Dal metodo Pre-Texts alla costruzione di strumenti musicali. Eleonora e Giovanna raccontano la sfida di fare cultura

 

“La cultura non è solo ciò che facciamo, è ciò che siamo”. Con queste parole Giusi Biaggi, Presidente di CGM, descrive il valore profondo della cultura all’interno del Terzo Settore. Ed è proprio da questa visione che è nato il percorso di formazione sul protocollo internazionale Pre-Texts, un’esperienza immersiva che ha visto la stessa Giusi Biaggi partecipare insieme alle colleghe di Nazareth, Giusy, Eleonora e Giovanna. Svoltasi in due tappe distinte, prima a Reggio Emilia presso l’hub “La Polveriera” e successivamente a Desio in “Villa Longoni”, la formazione ha beneficiato del supporto scientifico dell’Università di Chieti-Pescara e di AICCON. Sul campo sono stati applicati i principi cardine di questo innovativo protocollo, che vede la lettura come motore creativo, inclusivo e sociale, capace di attivare processi collaborativi inediti e favorire un profondo team building tra i partecipanti.

Il lavoro si è sviluppato partendo dalle pagine di un grande classico della letteratura italiana: il Barone Rampante. “A partire dal racconto, abbiamo fatto delle attività di analisi del testo e di creazione di nuovi spunti, come poesie, canzoni e film. Attraverso i valori della lettura ci siamo conosciuti meglio come gruppo”, racconta Eleonora. Il percorso si è poi concluso con una vera e propria messa in scena teatrale collettiva. “Riconoscendo gli abiti indossati dalle persone si intuiva immediatamente a quale parte del racconto si facesse riferimento. È stato davvero un bel modo per entrare in relazione”, continua l’operatrice. “È sicuramente un’attività che richiede conoscenze linguistiche di base, motivo per cui, con il nostro tipo di utenza e con le fragilità che segnano i ragazzi, è difficilmente applicabile nella sua forma pura. Resta però un ottimo metodo pratico per fare team building tra operatori, perché facilita la conoscenza profonda delle altre persone. Ed è anche estremamente divertente”, dice Giovanna.

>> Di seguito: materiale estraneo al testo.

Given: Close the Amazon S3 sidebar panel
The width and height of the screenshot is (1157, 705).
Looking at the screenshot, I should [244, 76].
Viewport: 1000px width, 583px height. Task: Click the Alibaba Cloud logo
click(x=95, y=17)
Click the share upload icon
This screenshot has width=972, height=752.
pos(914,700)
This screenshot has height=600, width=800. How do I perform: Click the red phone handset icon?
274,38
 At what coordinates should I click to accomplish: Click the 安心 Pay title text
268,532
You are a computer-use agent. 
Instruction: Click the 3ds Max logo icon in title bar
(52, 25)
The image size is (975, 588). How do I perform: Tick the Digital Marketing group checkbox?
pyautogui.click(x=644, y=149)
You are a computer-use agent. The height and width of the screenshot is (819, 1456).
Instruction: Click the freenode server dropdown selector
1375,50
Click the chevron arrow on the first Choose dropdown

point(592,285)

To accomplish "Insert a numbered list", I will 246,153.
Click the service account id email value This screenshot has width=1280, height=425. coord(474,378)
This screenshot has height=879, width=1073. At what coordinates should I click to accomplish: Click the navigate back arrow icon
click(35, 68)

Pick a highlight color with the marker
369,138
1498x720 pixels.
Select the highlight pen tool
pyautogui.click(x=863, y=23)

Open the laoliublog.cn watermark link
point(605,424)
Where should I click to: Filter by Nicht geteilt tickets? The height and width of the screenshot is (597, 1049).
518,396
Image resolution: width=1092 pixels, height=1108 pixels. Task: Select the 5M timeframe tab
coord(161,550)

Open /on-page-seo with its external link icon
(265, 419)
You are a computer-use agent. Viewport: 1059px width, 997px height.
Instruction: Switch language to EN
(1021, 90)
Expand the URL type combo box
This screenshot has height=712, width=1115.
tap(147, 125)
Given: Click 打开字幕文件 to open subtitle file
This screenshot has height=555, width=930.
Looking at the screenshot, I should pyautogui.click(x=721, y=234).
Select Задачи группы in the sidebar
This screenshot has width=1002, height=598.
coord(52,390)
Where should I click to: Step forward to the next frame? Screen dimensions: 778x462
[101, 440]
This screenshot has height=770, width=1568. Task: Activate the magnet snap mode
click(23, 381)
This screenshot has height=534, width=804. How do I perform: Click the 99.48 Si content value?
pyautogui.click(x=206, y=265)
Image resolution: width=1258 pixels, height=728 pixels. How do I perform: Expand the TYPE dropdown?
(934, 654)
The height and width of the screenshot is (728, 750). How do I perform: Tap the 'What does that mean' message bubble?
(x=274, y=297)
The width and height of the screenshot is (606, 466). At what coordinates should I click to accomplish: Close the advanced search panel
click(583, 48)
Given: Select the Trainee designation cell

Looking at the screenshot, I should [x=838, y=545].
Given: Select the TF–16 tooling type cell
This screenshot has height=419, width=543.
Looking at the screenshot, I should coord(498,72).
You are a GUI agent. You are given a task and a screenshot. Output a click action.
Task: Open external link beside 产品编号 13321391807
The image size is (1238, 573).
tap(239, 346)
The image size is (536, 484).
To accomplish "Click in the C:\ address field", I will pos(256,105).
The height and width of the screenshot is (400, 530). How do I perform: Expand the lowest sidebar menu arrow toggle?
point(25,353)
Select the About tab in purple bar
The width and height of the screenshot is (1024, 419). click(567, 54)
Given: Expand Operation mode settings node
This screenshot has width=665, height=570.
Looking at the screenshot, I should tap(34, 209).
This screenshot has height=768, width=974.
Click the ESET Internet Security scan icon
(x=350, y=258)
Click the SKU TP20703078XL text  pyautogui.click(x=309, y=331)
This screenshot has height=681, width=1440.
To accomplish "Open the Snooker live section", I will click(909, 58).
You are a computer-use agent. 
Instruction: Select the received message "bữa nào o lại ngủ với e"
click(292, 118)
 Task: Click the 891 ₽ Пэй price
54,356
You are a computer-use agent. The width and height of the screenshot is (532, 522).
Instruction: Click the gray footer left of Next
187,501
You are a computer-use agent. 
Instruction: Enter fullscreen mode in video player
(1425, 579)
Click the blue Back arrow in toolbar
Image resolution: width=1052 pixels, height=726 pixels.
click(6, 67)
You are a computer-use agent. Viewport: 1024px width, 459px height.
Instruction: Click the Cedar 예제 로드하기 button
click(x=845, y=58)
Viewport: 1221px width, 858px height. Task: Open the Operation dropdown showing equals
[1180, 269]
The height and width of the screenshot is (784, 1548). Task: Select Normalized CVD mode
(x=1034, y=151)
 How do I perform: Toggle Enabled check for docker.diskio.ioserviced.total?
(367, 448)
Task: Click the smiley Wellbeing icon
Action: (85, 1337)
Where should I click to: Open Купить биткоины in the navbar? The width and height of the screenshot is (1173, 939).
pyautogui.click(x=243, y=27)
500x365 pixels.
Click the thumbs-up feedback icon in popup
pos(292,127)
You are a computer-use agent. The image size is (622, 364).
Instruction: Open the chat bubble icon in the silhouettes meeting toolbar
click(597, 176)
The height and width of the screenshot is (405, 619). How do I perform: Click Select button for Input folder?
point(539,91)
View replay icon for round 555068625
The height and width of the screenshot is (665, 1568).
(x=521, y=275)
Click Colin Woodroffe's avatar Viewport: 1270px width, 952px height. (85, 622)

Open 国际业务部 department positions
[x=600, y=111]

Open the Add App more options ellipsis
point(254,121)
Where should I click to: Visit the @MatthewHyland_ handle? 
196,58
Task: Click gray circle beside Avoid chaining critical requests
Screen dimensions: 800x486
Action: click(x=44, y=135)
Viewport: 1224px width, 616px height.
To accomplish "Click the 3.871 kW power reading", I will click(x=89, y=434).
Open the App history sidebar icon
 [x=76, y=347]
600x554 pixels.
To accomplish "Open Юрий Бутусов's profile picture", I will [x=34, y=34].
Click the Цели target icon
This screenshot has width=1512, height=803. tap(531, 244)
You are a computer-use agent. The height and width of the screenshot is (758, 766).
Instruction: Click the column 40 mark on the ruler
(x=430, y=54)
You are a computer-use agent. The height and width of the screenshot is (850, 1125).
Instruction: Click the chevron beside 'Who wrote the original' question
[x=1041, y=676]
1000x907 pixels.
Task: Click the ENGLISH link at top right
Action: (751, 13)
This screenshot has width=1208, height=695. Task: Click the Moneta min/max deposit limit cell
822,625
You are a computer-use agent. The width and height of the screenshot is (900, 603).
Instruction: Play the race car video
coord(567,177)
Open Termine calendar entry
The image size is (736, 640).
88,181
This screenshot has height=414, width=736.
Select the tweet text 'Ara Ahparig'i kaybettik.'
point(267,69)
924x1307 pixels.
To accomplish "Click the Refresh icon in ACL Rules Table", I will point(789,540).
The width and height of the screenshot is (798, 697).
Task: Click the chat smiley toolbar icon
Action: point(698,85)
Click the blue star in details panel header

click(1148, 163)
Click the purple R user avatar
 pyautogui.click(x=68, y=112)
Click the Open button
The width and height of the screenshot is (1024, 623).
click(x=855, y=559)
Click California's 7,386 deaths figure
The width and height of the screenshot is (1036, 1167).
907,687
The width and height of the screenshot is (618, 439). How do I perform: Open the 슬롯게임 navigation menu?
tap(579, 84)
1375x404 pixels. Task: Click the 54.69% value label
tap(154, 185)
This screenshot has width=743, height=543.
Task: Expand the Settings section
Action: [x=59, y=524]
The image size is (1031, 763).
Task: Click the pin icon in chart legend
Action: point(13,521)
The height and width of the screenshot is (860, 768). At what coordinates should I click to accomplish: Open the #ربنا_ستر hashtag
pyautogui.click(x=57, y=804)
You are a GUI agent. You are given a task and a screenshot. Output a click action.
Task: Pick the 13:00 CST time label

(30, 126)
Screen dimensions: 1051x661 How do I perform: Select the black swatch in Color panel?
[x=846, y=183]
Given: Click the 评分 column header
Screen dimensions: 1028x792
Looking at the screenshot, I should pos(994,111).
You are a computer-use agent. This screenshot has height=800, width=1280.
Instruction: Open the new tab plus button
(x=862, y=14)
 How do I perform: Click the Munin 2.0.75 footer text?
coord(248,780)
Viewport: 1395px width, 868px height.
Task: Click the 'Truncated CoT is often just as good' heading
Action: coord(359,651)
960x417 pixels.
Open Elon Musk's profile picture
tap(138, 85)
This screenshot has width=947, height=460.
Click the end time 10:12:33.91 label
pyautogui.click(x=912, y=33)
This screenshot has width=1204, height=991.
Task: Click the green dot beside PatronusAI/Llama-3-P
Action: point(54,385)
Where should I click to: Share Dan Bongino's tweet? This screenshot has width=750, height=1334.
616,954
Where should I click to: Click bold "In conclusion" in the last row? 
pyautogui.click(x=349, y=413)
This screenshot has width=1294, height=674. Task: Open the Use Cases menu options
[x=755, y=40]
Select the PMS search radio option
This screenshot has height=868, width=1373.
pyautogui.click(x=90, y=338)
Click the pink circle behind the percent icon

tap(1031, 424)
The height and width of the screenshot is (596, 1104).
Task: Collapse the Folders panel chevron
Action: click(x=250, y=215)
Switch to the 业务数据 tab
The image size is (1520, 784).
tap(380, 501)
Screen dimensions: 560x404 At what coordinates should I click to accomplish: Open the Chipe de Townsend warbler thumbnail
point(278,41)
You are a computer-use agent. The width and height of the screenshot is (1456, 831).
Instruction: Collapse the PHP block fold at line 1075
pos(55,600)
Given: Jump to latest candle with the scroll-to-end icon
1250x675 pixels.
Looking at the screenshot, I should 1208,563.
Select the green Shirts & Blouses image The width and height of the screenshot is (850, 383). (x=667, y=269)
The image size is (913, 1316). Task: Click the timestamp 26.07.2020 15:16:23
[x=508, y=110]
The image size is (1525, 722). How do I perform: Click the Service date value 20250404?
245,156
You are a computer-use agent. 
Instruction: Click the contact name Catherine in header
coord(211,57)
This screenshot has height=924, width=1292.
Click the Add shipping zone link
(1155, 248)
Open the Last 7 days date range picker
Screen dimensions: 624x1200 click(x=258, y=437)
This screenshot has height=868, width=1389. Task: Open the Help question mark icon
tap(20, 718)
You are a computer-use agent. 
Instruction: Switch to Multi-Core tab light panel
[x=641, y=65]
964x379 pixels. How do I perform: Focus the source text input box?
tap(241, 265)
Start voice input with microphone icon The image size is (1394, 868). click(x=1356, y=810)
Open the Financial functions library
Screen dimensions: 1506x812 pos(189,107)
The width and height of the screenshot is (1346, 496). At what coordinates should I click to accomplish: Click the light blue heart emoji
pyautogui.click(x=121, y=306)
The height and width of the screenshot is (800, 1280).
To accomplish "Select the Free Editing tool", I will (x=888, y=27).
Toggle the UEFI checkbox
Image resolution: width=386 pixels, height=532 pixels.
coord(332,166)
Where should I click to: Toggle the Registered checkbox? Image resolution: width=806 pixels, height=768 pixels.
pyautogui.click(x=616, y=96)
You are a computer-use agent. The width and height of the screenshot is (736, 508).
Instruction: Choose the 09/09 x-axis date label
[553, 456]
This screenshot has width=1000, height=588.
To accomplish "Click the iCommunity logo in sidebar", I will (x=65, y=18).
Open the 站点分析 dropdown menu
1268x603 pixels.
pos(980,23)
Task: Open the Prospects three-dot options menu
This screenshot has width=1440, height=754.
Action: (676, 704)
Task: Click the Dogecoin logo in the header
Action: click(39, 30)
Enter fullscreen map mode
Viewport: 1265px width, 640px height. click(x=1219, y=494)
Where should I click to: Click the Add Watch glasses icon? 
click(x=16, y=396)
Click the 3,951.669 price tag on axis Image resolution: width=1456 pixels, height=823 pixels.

La sfida quotidiana diventa quella di tradurre questi stimoli e trasmettere il valore della cultura e dell’arte ai Minori Stranieri Non Accompagnati (MSNA). “Con i ragazzi minori diamo molto più spazio a una cultura meno parlata e decisamente più pratica. Per esempio, abbiamo costruito dei veri strumenti musicali all’interno della falegnameria Sharewood e poi, insieme, li abbiamo suonati”, spiega sempre Giovanna. Accanto alla manualità, non manca lo spazio per la scoperta del patrimonio culturale locale e nazionale. Al Centro Diurno Giona, guidati dall’insegnante di italiano Annamaria, i giovani ospiti hanno l’opportunità di conoscere da vicino i personaggi della storia cremonese e italiana, un percorso culminato in esperienze reali e di forte impatto come la visita al Vittoriale degli Italiani per scoprire la figura di Gabriele D’Annunzio.

Quello della cultura e dell’arte è un filo rosso da sempre presente all’interno dei servizi e delle nostre cooperative; una presenza costante e silenziosa a cui spesso non facciamo caso, ma che rappresenta una delle vere strutture portanti di ogni percorso di inclusione e cittadinanza.